◆ **Extracted text**:
*** Begin section ***

By Joel Magalnick, Editor, JTNews
Relative to the news that some Jewish day schools across the country are shutting their doors, Jewish schools in Seattle appear to be surviving, and in some cases thriving.
But the past two years have not been easy. While the five primary and secondary day schools have seen steady or slightly reduced attendance, drops in fundraising and increases in requests for tuition assistance have been much larger. The Northwest Yeshiva High School, the state’s only Jewish high school, will be covered in a future issue of JTNews.
To account for these shortfalls, school administrators have had to get creative in finding grants, shifting priorities, and in some cases finding new modes of learning for the students.
Compared to a number of schools in places like Memphis, Tenn., Lakewood, N.J. and even Los Angeles that have shut down or will do so at the end of the school year, things in Seattle aren’t so bad.
The overriding theme at a January conference of four Jewish day school associations, at which representatives from several local schools were in attendance, was how to stay afloat during the economic crisis.
“We’re all dealing with the same challenges of trying to make quality Jewish educational experiences for children,” Scott Goldberg, director of the Institute for University-School Partnership at Yeshiva University, told the JTA World News Service. “That commonality drove our programming from the macro-level — needing to do more with less and really forcing us to reassess how we do things.”

*** End section ***

◆ **Information**:
*** Begin section ***

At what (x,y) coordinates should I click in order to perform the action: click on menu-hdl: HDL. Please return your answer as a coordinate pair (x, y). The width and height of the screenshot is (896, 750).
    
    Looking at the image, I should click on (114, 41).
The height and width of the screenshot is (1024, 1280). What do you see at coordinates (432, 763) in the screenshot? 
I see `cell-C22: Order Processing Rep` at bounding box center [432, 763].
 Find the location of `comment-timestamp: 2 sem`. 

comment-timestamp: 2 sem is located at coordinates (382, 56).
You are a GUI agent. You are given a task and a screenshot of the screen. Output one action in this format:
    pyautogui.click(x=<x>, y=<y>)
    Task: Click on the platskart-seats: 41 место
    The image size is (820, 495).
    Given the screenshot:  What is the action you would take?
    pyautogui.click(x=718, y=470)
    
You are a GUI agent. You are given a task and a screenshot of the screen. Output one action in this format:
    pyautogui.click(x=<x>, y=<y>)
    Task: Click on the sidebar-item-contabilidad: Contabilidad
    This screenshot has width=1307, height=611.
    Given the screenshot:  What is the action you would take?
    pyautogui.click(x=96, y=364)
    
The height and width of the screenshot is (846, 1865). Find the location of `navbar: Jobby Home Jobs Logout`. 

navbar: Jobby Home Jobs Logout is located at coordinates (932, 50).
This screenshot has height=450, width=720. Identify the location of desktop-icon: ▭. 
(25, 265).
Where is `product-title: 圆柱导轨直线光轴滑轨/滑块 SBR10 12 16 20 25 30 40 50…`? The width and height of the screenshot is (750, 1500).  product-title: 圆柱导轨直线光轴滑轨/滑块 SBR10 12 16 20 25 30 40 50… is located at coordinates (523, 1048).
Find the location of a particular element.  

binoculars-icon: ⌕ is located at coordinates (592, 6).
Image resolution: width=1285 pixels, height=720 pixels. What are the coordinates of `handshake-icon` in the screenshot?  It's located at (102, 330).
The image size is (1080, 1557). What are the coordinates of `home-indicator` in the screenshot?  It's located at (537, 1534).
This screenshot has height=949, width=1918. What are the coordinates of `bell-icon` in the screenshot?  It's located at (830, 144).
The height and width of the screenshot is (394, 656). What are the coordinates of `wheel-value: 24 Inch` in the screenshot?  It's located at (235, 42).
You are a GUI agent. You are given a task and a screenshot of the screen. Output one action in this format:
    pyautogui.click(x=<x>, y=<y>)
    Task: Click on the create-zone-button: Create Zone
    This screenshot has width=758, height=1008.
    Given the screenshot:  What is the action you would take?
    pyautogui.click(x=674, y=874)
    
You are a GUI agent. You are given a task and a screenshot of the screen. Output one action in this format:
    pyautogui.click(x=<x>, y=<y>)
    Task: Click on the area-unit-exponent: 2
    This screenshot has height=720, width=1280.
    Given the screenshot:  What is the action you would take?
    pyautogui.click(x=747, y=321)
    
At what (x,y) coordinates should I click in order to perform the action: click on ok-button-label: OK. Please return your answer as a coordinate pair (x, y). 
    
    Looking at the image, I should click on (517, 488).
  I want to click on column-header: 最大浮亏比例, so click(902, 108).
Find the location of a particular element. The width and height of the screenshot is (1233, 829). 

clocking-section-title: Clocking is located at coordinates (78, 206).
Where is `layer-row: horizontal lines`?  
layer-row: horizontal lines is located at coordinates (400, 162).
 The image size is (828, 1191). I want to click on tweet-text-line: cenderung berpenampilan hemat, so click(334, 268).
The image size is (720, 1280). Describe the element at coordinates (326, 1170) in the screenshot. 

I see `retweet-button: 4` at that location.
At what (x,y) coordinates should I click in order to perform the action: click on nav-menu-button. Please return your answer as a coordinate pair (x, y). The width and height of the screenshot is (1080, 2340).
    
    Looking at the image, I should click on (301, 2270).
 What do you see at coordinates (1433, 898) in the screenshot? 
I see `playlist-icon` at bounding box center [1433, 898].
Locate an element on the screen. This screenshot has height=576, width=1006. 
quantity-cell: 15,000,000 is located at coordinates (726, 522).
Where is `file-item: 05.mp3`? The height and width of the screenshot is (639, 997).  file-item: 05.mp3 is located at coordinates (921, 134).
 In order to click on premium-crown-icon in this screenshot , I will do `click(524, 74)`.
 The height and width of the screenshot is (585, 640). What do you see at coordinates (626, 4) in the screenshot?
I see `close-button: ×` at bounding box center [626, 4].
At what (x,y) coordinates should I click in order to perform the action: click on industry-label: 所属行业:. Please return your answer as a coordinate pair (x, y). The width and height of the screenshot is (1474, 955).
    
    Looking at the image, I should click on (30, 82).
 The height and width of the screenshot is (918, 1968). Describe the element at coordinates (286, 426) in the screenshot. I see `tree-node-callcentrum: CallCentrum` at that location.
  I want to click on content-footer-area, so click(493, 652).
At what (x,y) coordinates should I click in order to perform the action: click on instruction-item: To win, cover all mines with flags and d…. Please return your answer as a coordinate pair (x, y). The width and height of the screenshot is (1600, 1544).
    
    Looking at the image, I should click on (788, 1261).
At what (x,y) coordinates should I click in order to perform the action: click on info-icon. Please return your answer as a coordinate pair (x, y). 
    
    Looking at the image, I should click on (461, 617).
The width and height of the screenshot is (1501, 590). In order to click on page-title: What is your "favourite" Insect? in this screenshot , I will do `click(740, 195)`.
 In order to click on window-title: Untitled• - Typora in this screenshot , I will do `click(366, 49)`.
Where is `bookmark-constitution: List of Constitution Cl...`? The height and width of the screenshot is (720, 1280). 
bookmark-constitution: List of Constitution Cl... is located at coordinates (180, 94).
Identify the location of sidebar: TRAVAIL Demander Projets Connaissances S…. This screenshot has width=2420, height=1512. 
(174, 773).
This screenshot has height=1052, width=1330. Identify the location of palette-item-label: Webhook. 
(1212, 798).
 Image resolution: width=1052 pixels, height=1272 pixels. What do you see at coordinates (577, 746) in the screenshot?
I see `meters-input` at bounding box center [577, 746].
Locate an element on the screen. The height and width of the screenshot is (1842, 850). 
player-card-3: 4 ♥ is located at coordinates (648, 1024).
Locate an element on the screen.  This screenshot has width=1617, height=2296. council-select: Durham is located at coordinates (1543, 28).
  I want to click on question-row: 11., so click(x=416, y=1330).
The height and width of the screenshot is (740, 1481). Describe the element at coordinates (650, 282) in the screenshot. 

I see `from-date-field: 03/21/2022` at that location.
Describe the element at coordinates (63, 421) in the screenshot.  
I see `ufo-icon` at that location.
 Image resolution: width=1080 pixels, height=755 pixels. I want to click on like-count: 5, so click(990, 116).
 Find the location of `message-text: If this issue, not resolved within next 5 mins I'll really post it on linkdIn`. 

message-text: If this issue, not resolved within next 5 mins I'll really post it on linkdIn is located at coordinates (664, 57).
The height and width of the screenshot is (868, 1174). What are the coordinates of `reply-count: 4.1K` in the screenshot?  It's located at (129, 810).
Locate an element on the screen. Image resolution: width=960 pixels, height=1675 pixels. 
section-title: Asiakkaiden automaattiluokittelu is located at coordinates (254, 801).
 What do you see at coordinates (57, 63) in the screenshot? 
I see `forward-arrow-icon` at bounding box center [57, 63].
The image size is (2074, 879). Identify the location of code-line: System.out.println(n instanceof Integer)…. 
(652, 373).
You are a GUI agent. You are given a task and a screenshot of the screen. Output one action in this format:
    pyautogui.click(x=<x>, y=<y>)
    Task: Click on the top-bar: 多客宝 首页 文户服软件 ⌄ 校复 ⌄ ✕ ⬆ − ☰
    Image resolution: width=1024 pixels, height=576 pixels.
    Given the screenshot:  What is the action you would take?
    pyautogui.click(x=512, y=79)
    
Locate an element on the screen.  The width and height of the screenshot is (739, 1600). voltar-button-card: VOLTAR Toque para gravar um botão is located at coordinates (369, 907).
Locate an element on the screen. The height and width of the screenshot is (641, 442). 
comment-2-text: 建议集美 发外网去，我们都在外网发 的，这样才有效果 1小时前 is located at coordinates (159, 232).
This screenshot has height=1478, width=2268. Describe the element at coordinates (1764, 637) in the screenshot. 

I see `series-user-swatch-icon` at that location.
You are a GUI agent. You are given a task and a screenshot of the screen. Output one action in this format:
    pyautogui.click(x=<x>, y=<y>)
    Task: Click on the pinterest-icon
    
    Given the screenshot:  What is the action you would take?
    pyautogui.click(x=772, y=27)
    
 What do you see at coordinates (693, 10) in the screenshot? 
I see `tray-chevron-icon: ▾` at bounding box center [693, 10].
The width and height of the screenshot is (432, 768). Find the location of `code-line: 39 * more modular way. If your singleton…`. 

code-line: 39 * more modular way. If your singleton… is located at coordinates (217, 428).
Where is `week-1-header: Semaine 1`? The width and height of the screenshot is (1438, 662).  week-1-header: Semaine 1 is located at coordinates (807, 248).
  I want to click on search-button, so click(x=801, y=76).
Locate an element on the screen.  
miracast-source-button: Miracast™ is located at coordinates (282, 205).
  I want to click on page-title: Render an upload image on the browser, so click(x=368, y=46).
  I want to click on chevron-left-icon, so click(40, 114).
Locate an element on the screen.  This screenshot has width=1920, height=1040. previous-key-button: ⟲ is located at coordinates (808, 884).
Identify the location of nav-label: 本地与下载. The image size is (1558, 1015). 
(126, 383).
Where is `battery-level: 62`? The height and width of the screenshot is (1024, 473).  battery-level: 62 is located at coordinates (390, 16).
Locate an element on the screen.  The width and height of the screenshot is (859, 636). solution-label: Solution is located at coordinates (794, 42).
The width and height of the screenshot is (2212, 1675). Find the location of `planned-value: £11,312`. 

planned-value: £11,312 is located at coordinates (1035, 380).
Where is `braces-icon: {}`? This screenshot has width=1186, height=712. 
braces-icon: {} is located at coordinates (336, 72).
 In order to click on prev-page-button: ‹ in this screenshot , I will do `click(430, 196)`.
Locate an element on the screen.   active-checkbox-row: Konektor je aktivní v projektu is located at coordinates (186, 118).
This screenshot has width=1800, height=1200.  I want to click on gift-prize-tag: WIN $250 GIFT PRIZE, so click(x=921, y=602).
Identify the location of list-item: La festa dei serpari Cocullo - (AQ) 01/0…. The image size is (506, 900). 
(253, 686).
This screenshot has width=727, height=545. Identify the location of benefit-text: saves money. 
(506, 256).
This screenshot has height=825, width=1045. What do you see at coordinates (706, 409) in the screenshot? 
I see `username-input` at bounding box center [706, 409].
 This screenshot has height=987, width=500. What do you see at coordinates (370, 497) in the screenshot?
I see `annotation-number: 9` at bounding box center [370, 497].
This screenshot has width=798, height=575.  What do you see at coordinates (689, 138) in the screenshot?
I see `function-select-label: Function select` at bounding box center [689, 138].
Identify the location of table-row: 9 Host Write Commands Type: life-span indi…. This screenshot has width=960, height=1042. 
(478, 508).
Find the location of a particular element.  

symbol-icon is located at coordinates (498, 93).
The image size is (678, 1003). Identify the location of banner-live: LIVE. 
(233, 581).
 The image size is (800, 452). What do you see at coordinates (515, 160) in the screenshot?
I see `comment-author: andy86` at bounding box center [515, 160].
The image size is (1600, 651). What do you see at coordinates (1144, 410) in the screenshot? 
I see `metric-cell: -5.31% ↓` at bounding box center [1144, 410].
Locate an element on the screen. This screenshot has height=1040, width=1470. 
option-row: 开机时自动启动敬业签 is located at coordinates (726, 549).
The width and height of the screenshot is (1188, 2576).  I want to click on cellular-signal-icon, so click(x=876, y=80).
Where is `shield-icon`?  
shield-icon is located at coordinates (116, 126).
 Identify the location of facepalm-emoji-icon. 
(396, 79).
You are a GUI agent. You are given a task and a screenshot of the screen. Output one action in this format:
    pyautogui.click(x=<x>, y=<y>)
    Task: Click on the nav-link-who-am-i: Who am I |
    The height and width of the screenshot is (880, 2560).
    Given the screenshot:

*** End section ***

◆ **Work item**: Rewrite the passage of the article on Seattle's Jewish day schools starting with "To account for" and going on through "the economic crisis.", putting "summit" in place of "conference". Rely only on the article itself.

◆ **Answer to this problem**:
To account for these shortfalls, school administrators have had to get creative in finding grants, shifting priorities, and in some cases finding new modes of learning for the students.
Compared to a number of schools in places like Memphis, Tenn., Lakewood, N.J. and even Los Angeles that have shut down or will do so at the end of the school year, things in Seattle aren’t so bad.
The overriding theme at a January summit of four Jewish day school associations, at which representatives from several local schools were in attendance, was how to stay afloat during the economic crisis.